There are still weaknesses in several areas, including but not limited to identity and access management, risk management, incident response, and security training, OIG explained in its report.
Improvements have happened since last year’s FISMA review, OIG stated, as the number of findings have decreased from year to year.
“In addition, HHS and its OPDIVs have implemented continuous monitoring tools that have allowed them to gain more insight to the security compliance of their assets,” the report’s authors wrote. “HHS continues to implement changes to strengthen its enterprise-wide information security program. HHS has formalized its Information Security Continuous Monitoring (ISCM) program through development of ISCM policies, procedures, and strategies.”
Overall, HHS must ensure that all OPDIVs are properly reviewed, and any risk or vulnerabilities need to be remediated or addressed. Account management procedures need to be consistently implemented, systems must be accurately tracked “to ensure they are operating with a current and valid Authority to Operate,” OIG stated.
Identity and access management is one area that is particularly important to healthcare. OIG explained that identity and access and remote access management control weaknesses may increase the risk of inappropriate access to HHS’ network.
“Identity access and remote access policies and procedures that are not updated, finalized and distributed may result in a lack of clarity in the implementation and control of access, thereby leading to potentially unauthorized access to the network resulting in loss, destruction or misuse of sensitive data and resources,” the report’s authors maintained.
The Office of the Chief Information Officer (OCIO), which leads “the development and implementation of an enterprise information technology (IT) infrastructure across HHS” concurred with OIG’s findings. OCIO said it would work to “track mitigation, evaluate trends, identify common issues, and assess adequacy of policies and procedures at the Department and the OPDIV level.”
Incident response and reporting is another key area that can be an issue for healthcare providers. In terms of HHS’ incident response and reporting, OIG stated that policies and procedures were not always updated timely. Incidents were also not tracked and reported to US-CERT in the prescribed timeframe.
“Without updating incident response policies and procedures, tracking incidents accurately, and reporting incidents in a timely manner to US-CERT, HHS faces an increased exposure to security risks to its IT environment,” OIG warned.
It’s important for the OCIO to “implement an adequate oversight protocol to monitor and ensure that the OPDIVs report incidents timely to the CSIRC.” Furthermore, timely updates must be made to reporting policies and procedures.
The OCIO said that the HHS Computer Security Incident Response Center (CSIRC) created a new 2016 program “to perform incident response plan tabletop exercises with each OPDIV,” which should help improve incident response and reporting.

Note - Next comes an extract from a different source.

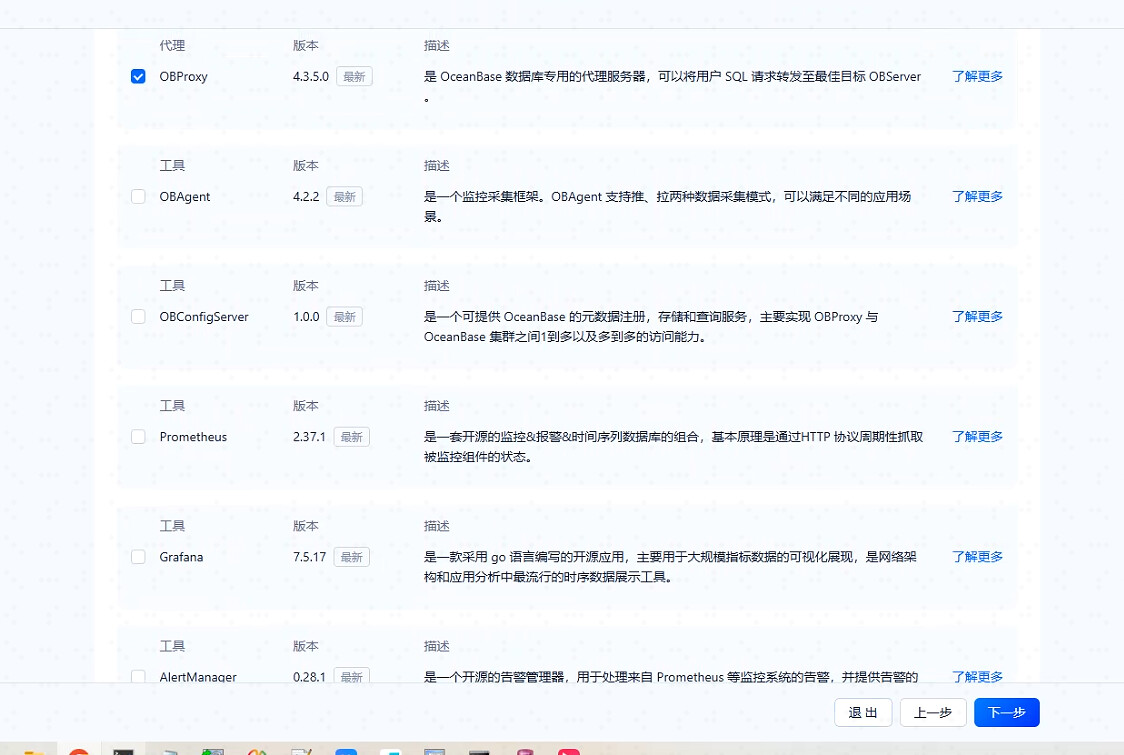
Task: Uncheck the OBProxy component checkbox
Action: pyautogui.click(x=138, y=76)
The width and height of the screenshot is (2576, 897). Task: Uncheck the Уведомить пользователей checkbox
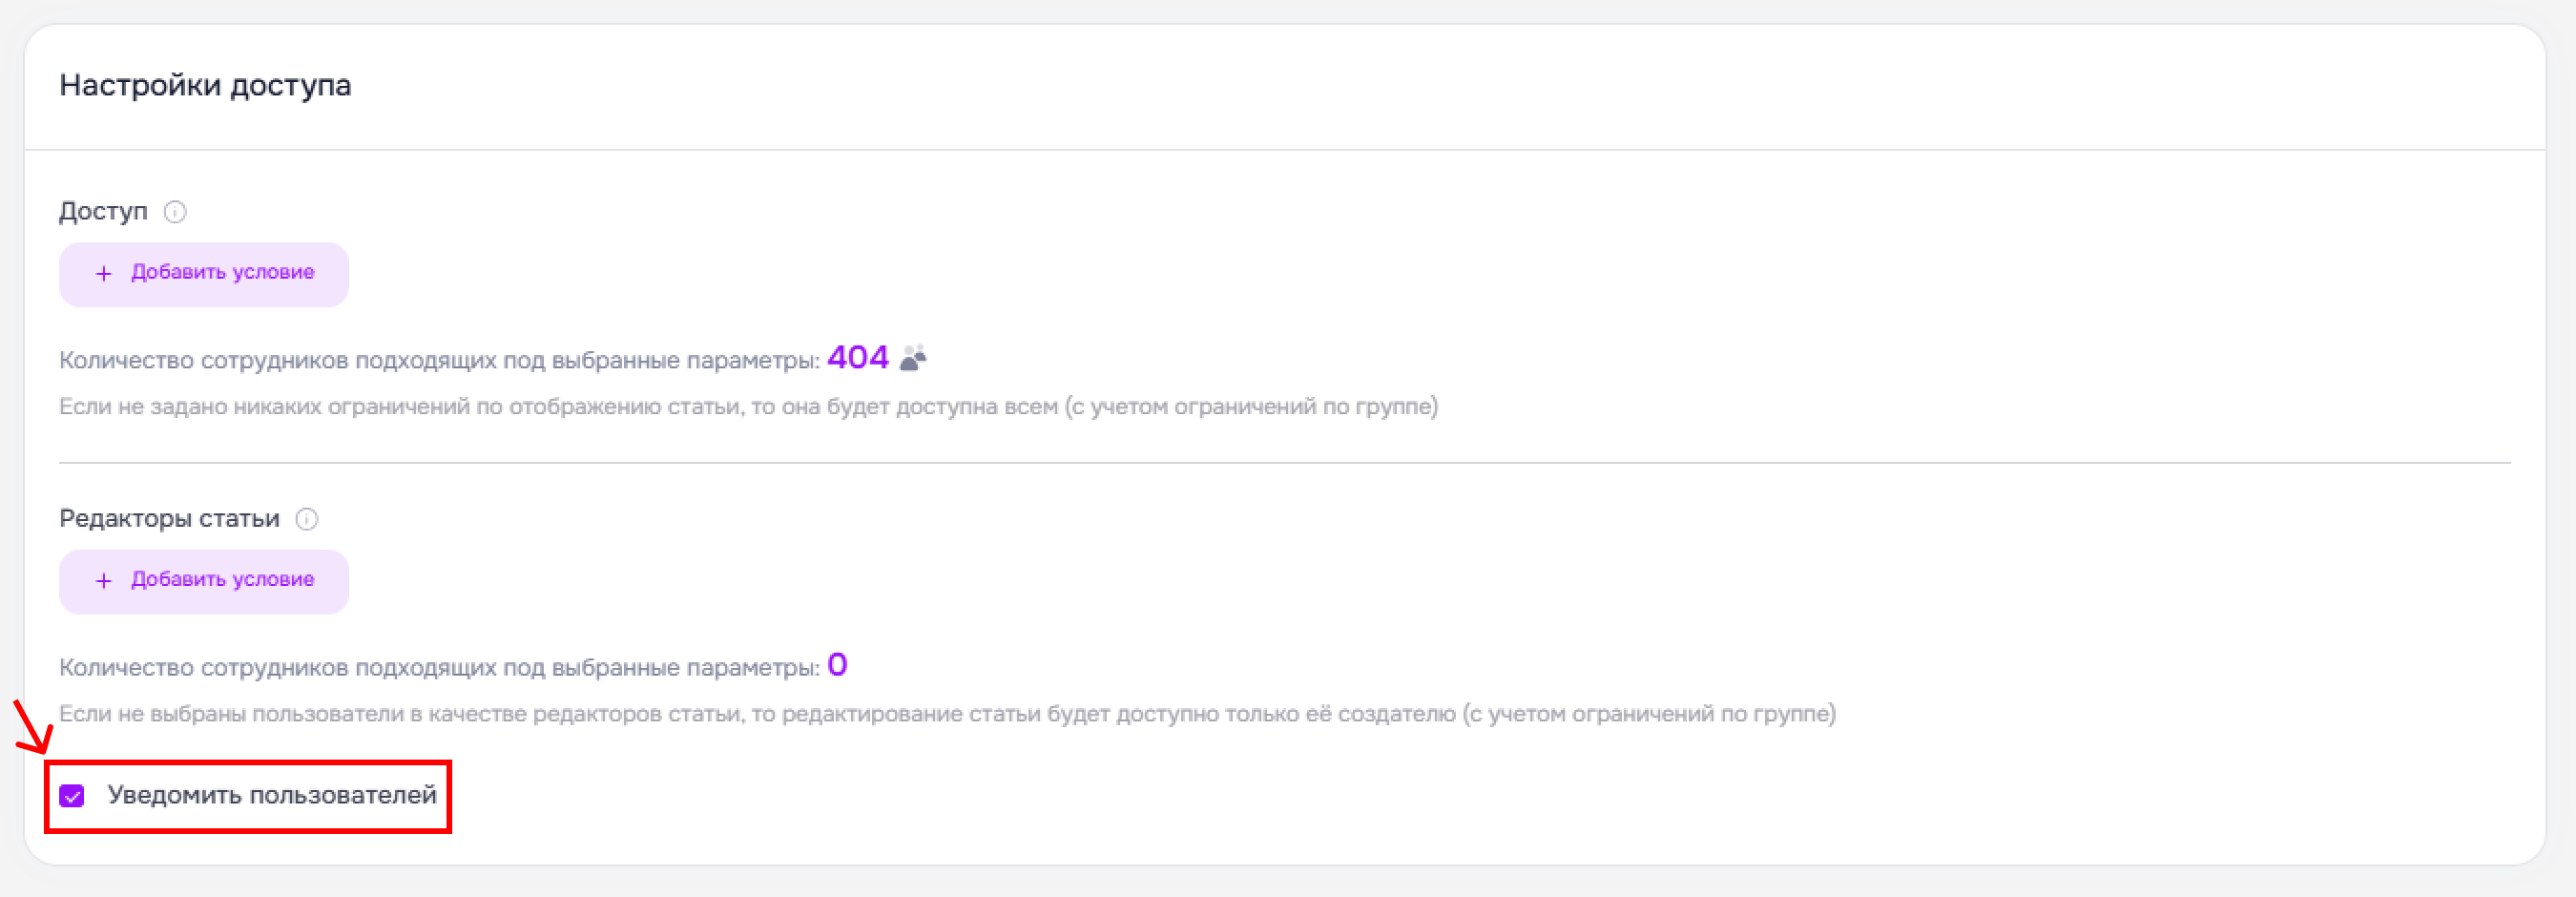tap(72, 796)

OIG also addressed risk management, specifically noting that the NIST risk management framework, which healthcare providers often utilize, “provides a disciplined and structured process that integrates information security and risk management activities into the system development life cycle.”

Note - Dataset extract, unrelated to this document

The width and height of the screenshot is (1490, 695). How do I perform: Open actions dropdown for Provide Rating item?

“A risk management framework is the foundation on which an IT security program is developed and implemented by an entity,” OIG explained. “A risk management framework should include an assessment of management’s long-term plans, documented goals and objectives of the entity, clearly defined roles and responsibilities for security management personnel and prioritization of IT needs.”
HHS’ risk management was found to be lacking. For example, OIG reported that the OPDIVs “did not consistently implement the HHS OCIO enterprise-wide and NIST risk management framework.”

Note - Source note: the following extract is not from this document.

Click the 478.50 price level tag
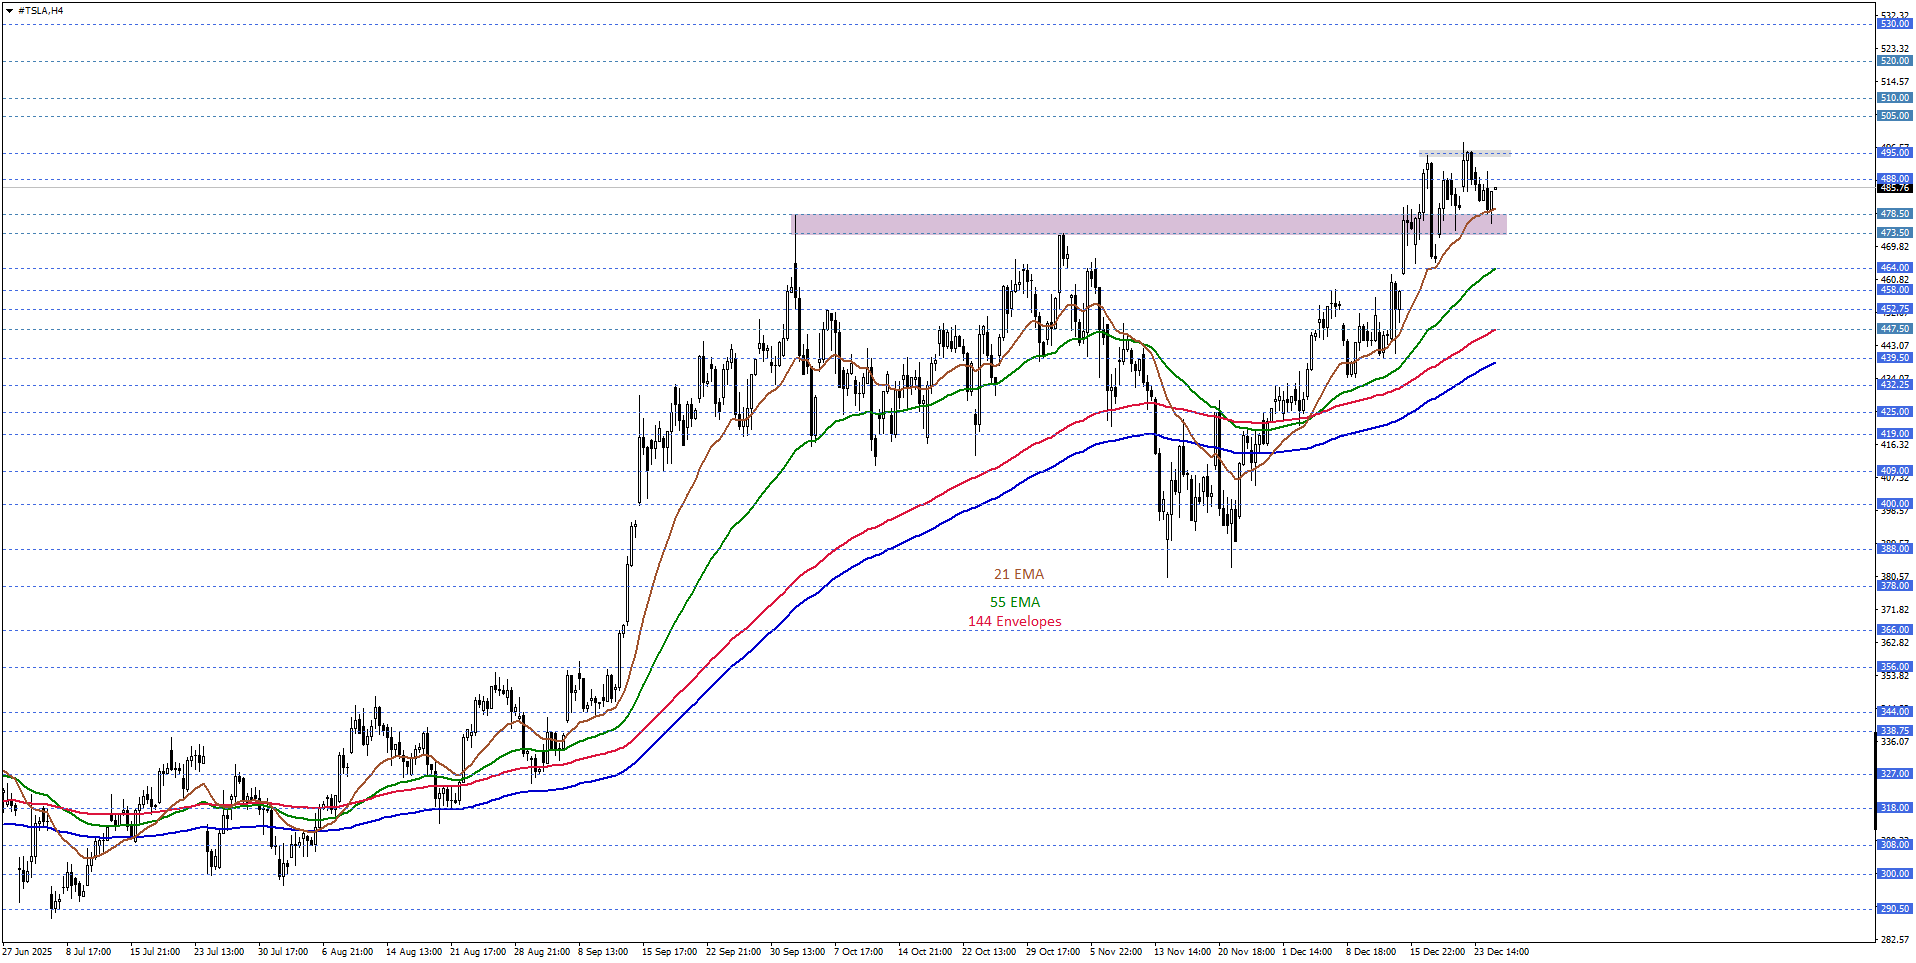 tap(1894, 214)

Additionally, not having a consistent security authorization process will make it difficult for HHS to determine if the necessary security measures are in place for its IT systems and operations.
“This could lead to inadequate controls across systems that could compromise the security of the systems and lead to unauthorized access and manipulation of data,” according to OIG. “Without reconciling systems inventories, HHS might not have full awareness of all applicable FISMA systems for tracking, reporting, and security authorization purposes.”
OIG also discussed the following areas in where HHS needs to make improvements:
- Continuous monitoring management
- Configuration management
- Security training
- Plan of action and milestones (POA&M)
- Contingency planning
- Contractor systems
Overall, OIG explained that the exploitation of found vulnerabilities could lead to the unauthorized access of sensitive data, or even critical operations disruptions at HHS. It is important for HHS to continue to improve its information security measures to keep its information confidential and secure.